Je me suis alors rendu compte que je n’étais pas seule. Et puis j’avais l’envie de m’en sortir. Mes études commençaient à m’intéresser et je sentais que si je n’arrêtais pas maintenant, je ne le ferais jamais. A partir de là, ç’a été très vite. En trois mois, j’ai tout stoppé. Le plus dur à arrêter, ç’a été le joint du soir, celui qui te permet de glisser sereinement dans les bras de Morphée. Les premiers temps, je me réveillais en nage la nuit.

L’arrêt a été rapide, mais ce spécialiste, je l’ai consulté plus ou moins régulièrement sur une longue période – je dirais cinq ans. Au début, deux fois par semaine, puis progressivement les rendez-vous se sont espacés : une fois par semaine, une fois par mois, quelques fois par an. Confiance en moi, deuil… il y avait des choses à travailler.
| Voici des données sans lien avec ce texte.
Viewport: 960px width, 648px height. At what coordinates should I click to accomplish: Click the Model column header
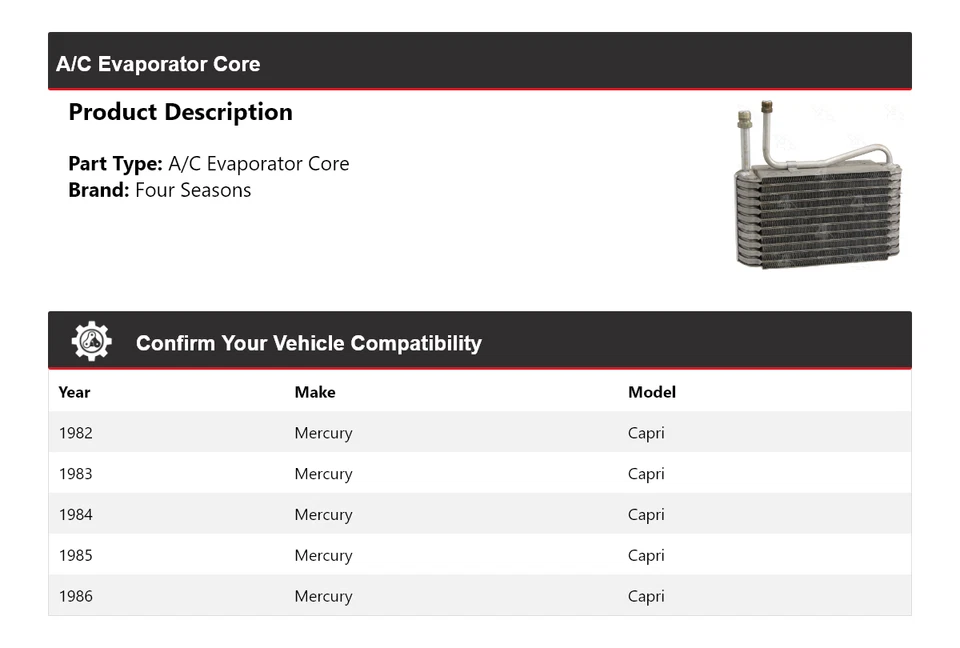(x=651, y=392)
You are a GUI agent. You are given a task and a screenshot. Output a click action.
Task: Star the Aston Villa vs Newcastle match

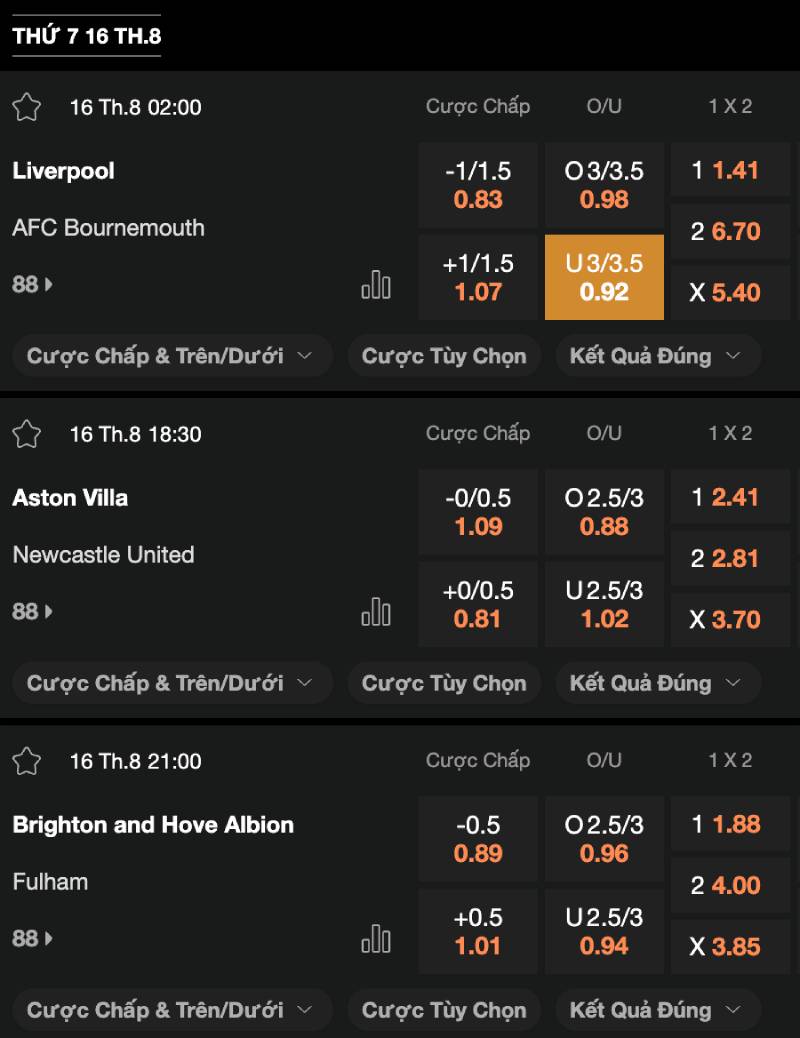pos(27,434)
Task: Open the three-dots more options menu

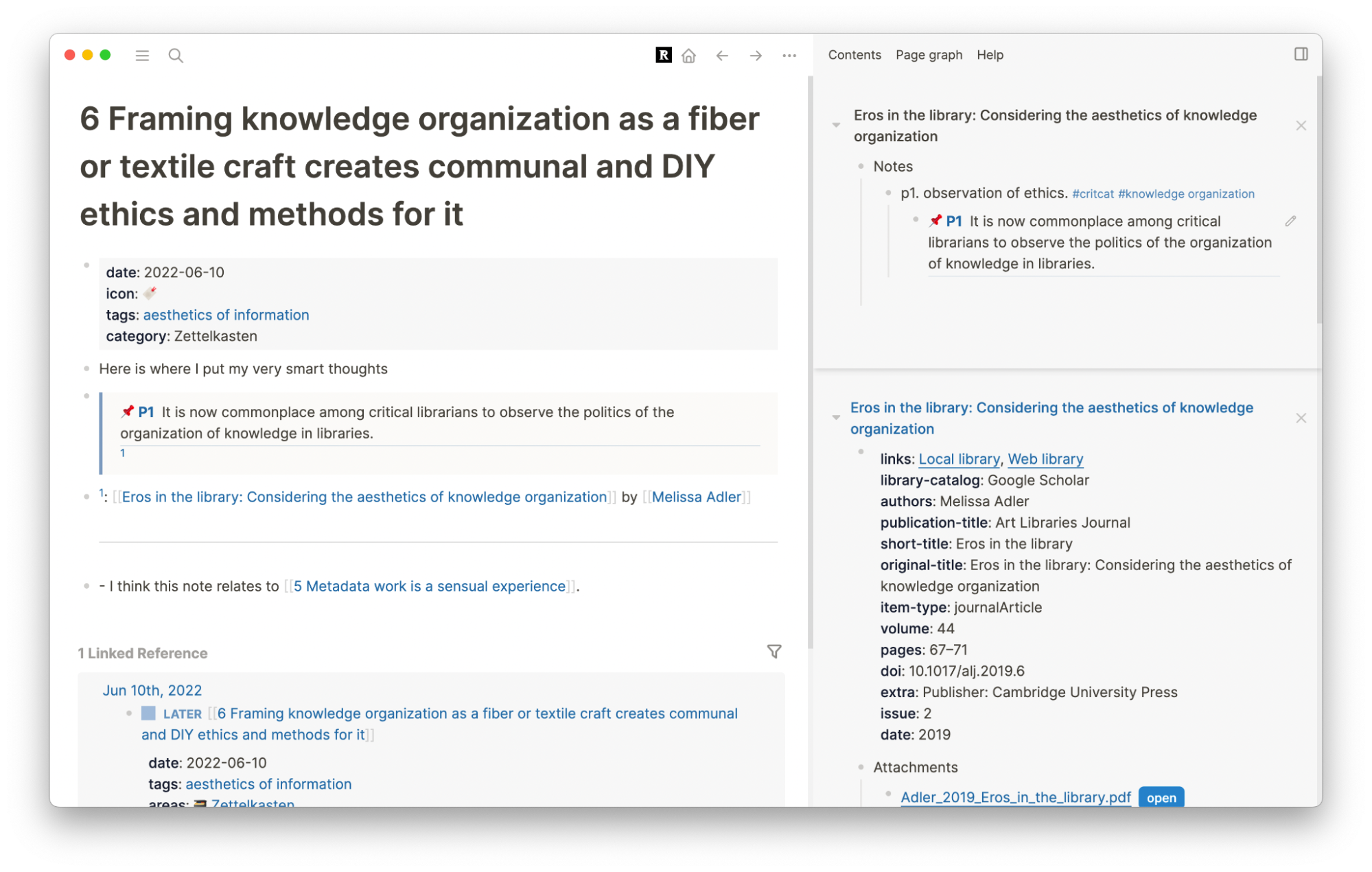Action: click(789, 56)
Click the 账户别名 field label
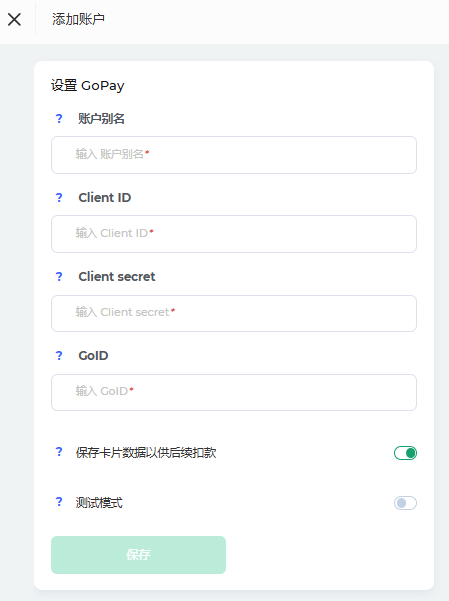449x601 pixels. tap(101, 119)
Depuis, j’ai déjà retouché à quelques pétards, mais sans replonger. Désormais je n’ai plus cette appréhension à retourner en soirée, je sais dire non. Certaines drogues me font toujours peur mais je pense être assez bien dans ma tête et dans ma vie pour me rendre compte que j’ai une faiblesse de ce côté et ne plus y retourner.

Depuis quatre ou cinq ans, je vais mieux. C’est un tout. J’ai finalement renoncé à une carrière dans la justice. A la place, j’ai pris mon sac à dos et, avec une copine, on a voyagé. Au fil du temps et au gré des rencontres, je me suis réorientée vers une voie plus artistique, dans laquelle désormais je m’épanouis.

Et puis, depuis quelques années, j’ai quelqu’un dans ma vie. C’est ma première vraie relation. Ça n’a pas toujours été facile. Mon mec, c’est quelqu’un de très équilibré. Moi, je suis en dents de scie. Mes hauts sont très hauts ; mes bas, très bas. Quand je suis dans ces bas, j’ai toujours peur de retomber en dépression et de repartir dans cette spirale infernale. Mais maintenant, je me connais. Je sais que dans ces moments de down, pour me protéger, je dois ralentir le rythme, mieux manger, mieux dormir et je repense à tout ce que j’ai traversé. Etre heureuse et se sentir bien, c’est du travail.